For the string "Basic", find every matching line in the records and copy it.
═══ EXERCISE DATA ═══
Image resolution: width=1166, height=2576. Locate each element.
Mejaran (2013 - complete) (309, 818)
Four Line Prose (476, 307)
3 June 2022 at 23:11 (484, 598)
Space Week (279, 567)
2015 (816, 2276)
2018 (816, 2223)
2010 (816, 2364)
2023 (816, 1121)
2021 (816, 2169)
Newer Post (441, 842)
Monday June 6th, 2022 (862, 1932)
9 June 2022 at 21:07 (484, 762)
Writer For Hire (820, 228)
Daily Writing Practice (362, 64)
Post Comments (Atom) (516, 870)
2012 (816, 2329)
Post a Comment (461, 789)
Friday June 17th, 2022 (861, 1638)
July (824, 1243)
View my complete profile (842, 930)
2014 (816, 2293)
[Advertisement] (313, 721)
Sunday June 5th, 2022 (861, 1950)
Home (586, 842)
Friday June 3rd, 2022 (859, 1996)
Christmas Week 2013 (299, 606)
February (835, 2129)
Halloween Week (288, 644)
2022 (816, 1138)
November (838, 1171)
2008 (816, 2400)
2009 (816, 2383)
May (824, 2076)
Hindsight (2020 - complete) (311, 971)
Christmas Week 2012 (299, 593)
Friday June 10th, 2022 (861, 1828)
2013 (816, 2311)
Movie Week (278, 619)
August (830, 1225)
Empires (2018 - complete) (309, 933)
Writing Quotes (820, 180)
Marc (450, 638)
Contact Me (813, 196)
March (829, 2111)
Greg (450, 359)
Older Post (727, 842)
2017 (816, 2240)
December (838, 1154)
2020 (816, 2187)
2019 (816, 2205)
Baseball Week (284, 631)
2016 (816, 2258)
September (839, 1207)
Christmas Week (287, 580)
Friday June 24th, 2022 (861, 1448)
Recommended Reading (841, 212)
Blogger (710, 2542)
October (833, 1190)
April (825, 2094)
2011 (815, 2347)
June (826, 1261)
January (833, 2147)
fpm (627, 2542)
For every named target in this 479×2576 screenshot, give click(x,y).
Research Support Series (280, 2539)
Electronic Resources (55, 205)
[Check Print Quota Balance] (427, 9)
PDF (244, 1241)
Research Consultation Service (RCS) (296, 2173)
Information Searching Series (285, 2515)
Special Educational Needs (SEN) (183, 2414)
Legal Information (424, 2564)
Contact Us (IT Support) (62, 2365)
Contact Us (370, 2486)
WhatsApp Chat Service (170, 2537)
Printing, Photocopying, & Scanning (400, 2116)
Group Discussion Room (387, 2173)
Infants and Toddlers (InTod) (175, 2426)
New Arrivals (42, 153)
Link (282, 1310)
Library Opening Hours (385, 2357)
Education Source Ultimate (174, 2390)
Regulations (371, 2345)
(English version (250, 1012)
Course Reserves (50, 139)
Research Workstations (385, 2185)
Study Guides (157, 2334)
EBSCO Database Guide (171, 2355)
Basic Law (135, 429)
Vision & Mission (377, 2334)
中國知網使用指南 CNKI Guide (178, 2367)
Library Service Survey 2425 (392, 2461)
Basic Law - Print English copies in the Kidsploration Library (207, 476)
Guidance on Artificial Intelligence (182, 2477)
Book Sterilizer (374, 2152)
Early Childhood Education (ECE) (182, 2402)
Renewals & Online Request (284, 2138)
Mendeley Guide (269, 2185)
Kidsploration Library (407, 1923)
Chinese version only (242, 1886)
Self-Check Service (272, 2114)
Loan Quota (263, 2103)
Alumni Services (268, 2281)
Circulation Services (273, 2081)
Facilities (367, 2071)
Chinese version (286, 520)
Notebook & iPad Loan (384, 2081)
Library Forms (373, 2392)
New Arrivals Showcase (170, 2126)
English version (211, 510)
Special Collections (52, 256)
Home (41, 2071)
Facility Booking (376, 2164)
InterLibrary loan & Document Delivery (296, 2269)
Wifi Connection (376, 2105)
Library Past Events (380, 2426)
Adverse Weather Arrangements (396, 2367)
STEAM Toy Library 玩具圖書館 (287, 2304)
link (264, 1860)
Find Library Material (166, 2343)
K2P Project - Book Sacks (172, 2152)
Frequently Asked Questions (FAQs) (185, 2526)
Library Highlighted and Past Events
═══
ANSWER TO THE PROBLEM →
Basic Law (135, 429)
Basic Law - Print English copies in the Kidsploration Library (207, 476)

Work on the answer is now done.